— START THE RECORDS —

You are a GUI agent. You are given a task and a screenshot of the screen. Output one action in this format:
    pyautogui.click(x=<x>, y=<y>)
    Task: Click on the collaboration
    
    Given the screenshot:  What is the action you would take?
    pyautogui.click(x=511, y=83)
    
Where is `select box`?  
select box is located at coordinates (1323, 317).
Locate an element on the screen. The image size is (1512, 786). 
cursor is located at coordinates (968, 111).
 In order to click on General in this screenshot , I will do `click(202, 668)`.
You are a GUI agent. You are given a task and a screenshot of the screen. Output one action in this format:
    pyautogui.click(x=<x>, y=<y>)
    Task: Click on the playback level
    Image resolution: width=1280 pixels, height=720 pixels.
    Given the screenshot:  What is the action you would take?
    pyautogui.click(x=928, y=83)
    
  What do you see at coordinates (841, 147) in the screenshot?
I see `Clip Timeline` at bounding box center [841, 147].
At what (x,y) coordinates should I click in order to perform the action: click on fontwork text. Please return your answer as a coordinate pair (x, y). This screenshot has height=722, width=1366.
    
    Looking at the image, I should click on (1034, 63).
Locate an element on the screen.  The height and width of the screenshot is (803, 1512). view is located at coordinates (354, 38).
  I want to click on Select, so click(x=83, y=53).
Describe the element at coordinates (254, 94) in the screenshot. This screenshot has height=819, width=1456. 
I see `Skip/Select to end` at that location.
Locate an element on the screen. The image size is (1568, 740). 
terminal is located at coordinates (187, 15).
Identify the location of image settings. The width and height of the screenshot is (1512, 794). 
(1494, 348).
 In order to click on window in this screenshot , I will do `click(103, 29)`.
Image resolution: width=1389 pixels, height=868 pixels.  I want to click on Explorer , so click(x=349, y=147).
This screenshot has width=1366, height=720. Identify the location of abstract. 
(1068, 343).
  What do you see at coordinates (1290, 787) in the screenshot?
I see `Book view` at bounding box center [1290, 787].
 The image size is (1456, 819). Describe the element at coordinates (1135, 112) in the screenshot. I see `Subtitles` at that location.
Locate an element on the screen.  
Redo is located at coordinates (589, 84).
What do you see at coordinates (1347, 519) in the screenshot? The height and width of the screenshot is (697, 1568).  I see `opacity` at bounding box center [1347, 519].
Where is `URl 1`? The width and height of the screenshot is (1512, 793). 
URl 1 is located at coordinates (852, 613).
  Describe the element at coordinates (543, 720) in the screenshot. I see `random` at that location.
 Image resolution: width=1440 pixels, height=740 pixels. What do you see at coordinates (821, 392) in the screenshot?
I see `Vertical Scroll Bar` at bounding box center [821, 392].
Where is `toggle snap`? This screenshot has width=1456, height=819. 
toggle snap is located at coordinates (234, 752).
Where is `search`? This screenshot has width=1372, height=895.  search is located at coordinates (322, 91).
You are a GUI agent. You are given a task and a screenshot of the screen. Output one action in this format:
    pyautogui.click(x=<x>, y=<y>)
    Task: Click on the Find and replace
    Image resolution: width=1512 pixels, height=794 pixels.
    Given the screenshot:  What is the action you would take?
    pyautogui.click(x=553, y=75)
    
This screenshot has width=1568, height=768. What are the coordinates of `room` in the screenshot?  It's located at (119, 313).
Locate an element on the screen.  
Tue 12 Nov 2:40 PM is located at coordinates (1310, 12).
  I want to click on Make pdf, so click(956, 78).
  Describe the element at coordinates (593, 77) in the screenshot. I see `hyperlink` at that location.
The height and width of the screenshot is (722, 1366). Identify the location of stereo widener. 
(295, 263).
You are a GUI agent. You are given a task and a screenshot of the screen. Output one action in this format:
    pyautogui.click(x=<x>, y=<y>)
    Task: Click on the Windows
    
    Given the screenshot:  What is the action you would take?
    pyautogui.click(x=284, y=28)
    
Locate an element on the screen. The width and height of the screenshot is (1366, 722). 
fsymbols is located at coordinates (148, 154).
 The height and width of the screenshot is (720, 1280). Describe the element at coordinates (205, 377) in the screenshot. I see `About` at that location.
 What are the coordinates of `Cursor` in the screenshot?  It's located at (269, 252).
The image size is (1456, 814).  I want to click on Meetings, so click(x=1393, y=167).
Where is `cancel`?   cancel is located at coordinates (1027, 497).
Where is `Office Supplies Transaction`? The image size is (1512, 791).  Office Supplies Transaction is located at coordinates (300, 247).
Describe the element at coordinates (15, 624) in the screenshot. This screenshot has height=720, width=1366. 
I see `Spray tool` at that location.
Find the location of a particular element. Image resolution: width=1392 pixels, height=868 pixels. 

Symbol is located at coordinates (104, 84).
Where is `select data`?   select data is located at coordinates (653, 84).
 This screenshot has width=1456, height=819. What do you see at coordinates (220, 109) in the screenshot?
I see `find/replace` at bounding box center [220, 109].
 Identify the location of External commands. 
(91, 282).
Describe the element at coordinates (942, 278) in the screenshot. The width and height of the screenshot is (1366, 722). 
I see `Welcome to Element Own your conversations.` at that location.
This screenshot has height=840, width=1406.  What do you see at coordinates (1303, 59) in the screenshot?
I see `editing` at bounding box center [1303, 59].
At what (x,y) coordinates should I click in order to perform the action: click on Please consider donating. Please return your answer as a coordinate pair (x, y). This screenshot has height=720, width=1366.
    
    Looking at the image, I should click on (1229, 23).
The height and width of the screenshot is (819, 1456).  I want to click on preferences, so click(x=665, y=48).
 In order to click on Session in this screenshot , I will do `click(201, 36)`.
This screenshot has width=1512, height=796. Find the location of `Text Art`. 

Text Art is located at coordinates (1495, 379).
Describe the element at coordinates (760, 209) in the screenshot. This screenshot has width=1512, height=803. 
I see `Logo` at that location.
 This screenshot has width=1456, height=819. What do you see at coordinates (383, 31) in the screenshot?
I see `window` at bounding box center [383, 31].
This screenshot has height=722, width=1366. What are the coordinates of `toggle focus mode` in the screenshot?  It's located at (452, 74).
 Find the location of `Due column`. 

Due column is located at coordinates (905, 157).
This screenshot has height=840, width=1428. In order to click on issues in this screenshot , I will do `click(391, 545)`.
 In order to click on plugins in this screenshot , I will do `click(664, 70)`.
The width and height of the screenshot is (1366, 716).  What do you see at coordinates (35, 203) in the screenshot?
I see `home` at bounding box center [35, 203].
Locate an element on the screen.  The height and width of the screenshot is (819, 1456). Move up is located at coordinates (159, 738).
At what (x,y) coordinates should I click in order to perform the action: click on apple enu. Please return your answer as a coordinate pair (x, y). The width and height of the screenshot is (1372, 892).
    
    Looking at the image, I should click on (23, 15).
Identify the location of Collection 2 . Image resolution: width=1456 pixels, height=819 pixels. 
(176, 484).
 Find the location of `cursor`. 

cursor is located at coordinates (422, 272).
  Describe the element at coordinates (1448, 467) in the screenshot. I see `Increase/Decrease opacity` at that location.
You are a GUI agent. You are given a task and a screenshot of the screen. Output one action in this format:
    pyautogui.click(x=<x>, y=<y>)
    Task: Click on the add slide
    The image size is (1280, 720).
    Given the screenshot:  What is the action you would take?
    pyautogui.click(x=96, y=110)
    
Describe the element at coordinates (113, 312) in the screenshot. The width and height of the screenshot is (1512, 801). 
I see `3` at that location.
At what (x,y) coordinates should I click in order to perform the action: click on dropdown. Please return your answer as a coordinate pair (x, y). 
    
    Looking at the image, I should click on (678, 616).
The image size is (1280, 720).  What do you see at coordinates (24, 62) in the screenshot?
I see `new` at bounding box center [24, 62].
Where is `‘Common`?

— END THE RECORDS —

- **TASK DESCRIPTION**
Print all of the lines above without changing a single character.

- **SOLUTION TO THE EXERCISE**
You are a GUI agent. You are given a task and a screenshot of the screen. Output one action in this format:
    pyautogui.click(x=<x>, y=<y>)
    Task: Click on the collaboration
    
    Given the screenshot:  What is the action you would take?
    pyautogui.click(x=511, y=83)
    
Where is `select box`?  
select box is located at coordinates (1323, 317).
Locate an element on the screen. The image size is (1512, 786). 
cursor is located at coordinates (968, 111).
 In order to click on General in this screenshot , I will do `click(202, 668)`.
You are a GUI agent. You are given a task and a screenshot of the screen. Output one action in this format:
    pyautogui.click(x=<x>, y=<y>)
    Task: Click on the playback level
    Image resolution: width=1280 pixels, height=720 pixels.
    Given the screenshot:  What is the action you would take?
    pyautogui.click(x=928, y=83)
    
  What do you see at coordinates (841, 147) in the screenshot?
I see `Clip Timeline` at bounding box center [841, 147].
At what (x,y) coordinates should I click in order to perform the action: click on fontwork text. Please return your answer as a coordinate pair (x, y). This screenshot has height=722, width=1366.
    
    Looking at the image, I should click on (1034, 63).
Locate an element on the screen.  The height and width of the screenshot is (803, 1512). view is located at coordinates (354, 38).
  I want to click on Select, so click(x=83, y=53).
Describe the element at coordinates (254, 94) in the screenshot. This screenshot has height=819, width=1456. 
I see `Skip/Select to end` at that location.
Locate an element on the screen. The image size is (1568, 740). 
terminal is located at coordinates (187, 15).
Identify the location of image settings. The width and height of the screenshot is (1512, 794). 
(1494, 348).
 In order to click on window in this screenshot , I will do `click(103, 29)`.
Image resolution: width=1389 pixels, height=868 pixels.  I want to click on Explorer , so click(x=349, y=147).
This screenshot has width=1366, height=720. Identify the location of abstract. 
(1068, 343).
  What do you see at coordinates (1290, 787) in the screenshot?
I see `Book view` at bounding box center [1290, 787].
 The image size is (1456, 819). Describe the element at coordinates (1135, 112) in the screenshot. I see `Subtitles` at that location.
Locate an element on the screen.  
Redo is located at coordinates (589, 84).
What do you see at coordinates (1347, 519) in the screenshot? The height and width of the screenshot is (697, 1568).  I see `opacity` at bounding box center [1347, 519].
Where is `URl 1`? The width and height of the screenshot is (1512, 793). 
URl 1 is located at coordinates (852, 613).
  Describe the element at coordinates (543, 720) in the screenshot. I see `random` at that location.
 Image resolution: width=1440 pixels, height=740 pixels. What do you see at coordinates (821, 392) in the screenshot?
I see `Vertical Scroll Bar` at bounding box center [821, 392].
Where is `toggle snap`? This screenshot has width=1456, height=819. 
toggle snap is located at coordinates (234, 752).
Where is `search`? This screenshot has width=1372, height=895.  search is located at coordinates (322, 91).
You are a GUI agent. You are given a task and a screenshot of the screen. Output one action in this format:
    pyautogui.click(x=<x>, y=<y>)
    Task: Click on the Find and replace
    Image resolution: width=1512 pixels, height=794 pixels.
    Given the screenshot:  What is the action you would take?
    pyautogui.click(x=553, y=75)
    
This screenshot has width=1568, height=768. What are the coordinates of `room` in the screenshot?  It's located at (119, 313).
Locate an element on the screen.  
Tue 12 Nov 2:40 PM is located at coordinates (1310, 12).
  I want to click on Make pdf, so click(956, 78).
  Describe the element at coordinates (593, 77) in the screenshot. I see `hyperlink` at that location.
The height and width of the screenshot is (722, 1366). Identify the location of stereo widener. 
(295, 263).
You are a GUI agent. You are given a task and a screenshot of the screen. Output one action in this format:
    pyautogui.click(x=<x>, y=<y>)
    Task: Click on the Windows
    
    Given the screenshot:  What is the action you would take?
    pyautogui.click(x=284, y=28)
    
Locate an element on the screen. The width and height of the screenshot is (1366, 722). 
fsymbols is located at coordinates (148, 154).
 The height and width of the screenshot is (720, 1280). Describe the element at coordinates (205, 377) in the screenshot. I see `About` at that location.
 What are the coordinates of `Cursor` in the screenshot?  It's located at (269, 252).
The image size is (1456, 814).  I want to click on Meetings, so click(x=1393, y=167).
Where is `cancel`?   cancel is located at coordinates (1027, 497).
Where is `Office Supplies Transaction`? The image size is (1512, 791).  Office Supplies Transaction is located at coordinates (300, 247).
Describe the element at coordinates (15, 624) in the screenshot. This screenshot has height=720, width=1366. 
I see `Spray tool` at that location.
Find the location of a particular element. Image resolution: width=1392 pixels, height=868 pixels. 

Symbol is located at coordinates (104, 84).
Where is `select data`?   select data is located at coordinates (653, 84).
 This screenshot has width=1456, height=819. What do you see at coordinates (220, 109) in the screenshot?
I see `find/replace` at bounding box center [220, 109].
 Identify the location of External commands. 
(91, 282).
Describe the element at coordinates (942, 278) in the screenshot. The width and height of the screenshot is (1366, 722). 
I see `Welcome to Element Own your conversations.` at that location.
This screenshot has height=840, width=1406.  What do you see at coordinates (1303, 59) in the screenshot?
I see `editing` at bounding box center [1303, 59].
At what (x,y) coordinates should I click in order to perform the action: click on Please consider donating. Please return your answer as a coordinate pair (x, y). This screenshot has height=720, width=1366.
    
    Looking at the image, I should click on (1229, 23).
The height and width of the screenshot is (819, 1456).  I want to click on preferences, so click(x=665, y=48).
 In order to click on Session in this screenshot , I will do `click(201, 36)`.
This screenshot has width=1512, height=796. Find the location of `Text Art`. 

Text Art is located at coordinates (1495, 379).
Describe the element at coordinates (760, 209) in the screenshot. This screenshot has width=1512, height=803. 
I see `Logo` at that location.
 This screenshot has width=1456, height=819. What do you see at coordinates (383, 31) in the screenshot?
I see `window` at bounding box center [383, 31].
This screenshot has height=722, width=1366. What are the coordinates of `toggle focus mode` in the screenshot?  It's located at (452, 74).
 Find the location of `Due column`. 

Due column is located at coordinates (905, 157).
This screenshot has height=840, width=1428. In order to click on issues in this screenshot , I will do `click(391, 545)`.
 In order to click on plugins in this screenshot , I will do `click(664, 70)`.
The width and height of the screenshot is (1366, 716).  What do you see at coordinates (35, 203) in the screenshot?
I see `home` at bounding box center [35, 203].
Locate an element on the screen.  The height and width of the screenshot is (819, 1456). Move up is located at coordinates (159, 738).
At what (x,y) coordinates should I click in order to perform the action: click on apple enu. Please return your answer as a coordinate pair (x, y). The width and height of the screenshot is (1372, 892).
    
    Looking at the image, I should click on (23, 15).
Identify the location of Collection 2 . Image resolution: width=1456 pixels, height=819 pixels. 
(176, 484).
 Find the location of `cursor`. 

cursor is located at coordinates (422, 272).
  Describe the element at coordinates (1448, 467) in the screenshot. I see `Increase/Decrease opacity` at that location.
You are a GUI agent. You are given a task and a screenshot of the screen. Output one action in this format:
    pyautogui.click(x=<x>, y=<y>)
    Task: Click on the add slide
    The image size is (1280, 720).
    Given the screenshot:  What is the action you would take?
    pyautogui.click(x=96, y=110)
    
Describe the element at coordinates (113, 312) in the screenshot. The width and height of the screenshot is (1512, 801). 
I see `3` at that location.
At what (x,y) coordinates should I click in order to perform the action: click on dropdown. Please return your answer as a coordinate pair (x, y). 
    
    Looking at the image, I should click on (678, 616).
The image size is (1280, 720).  What do you see at coordinates (24, 62) in the screenshot?
I see `new` at bounding box center [24, 62].
Where is `‘Common`?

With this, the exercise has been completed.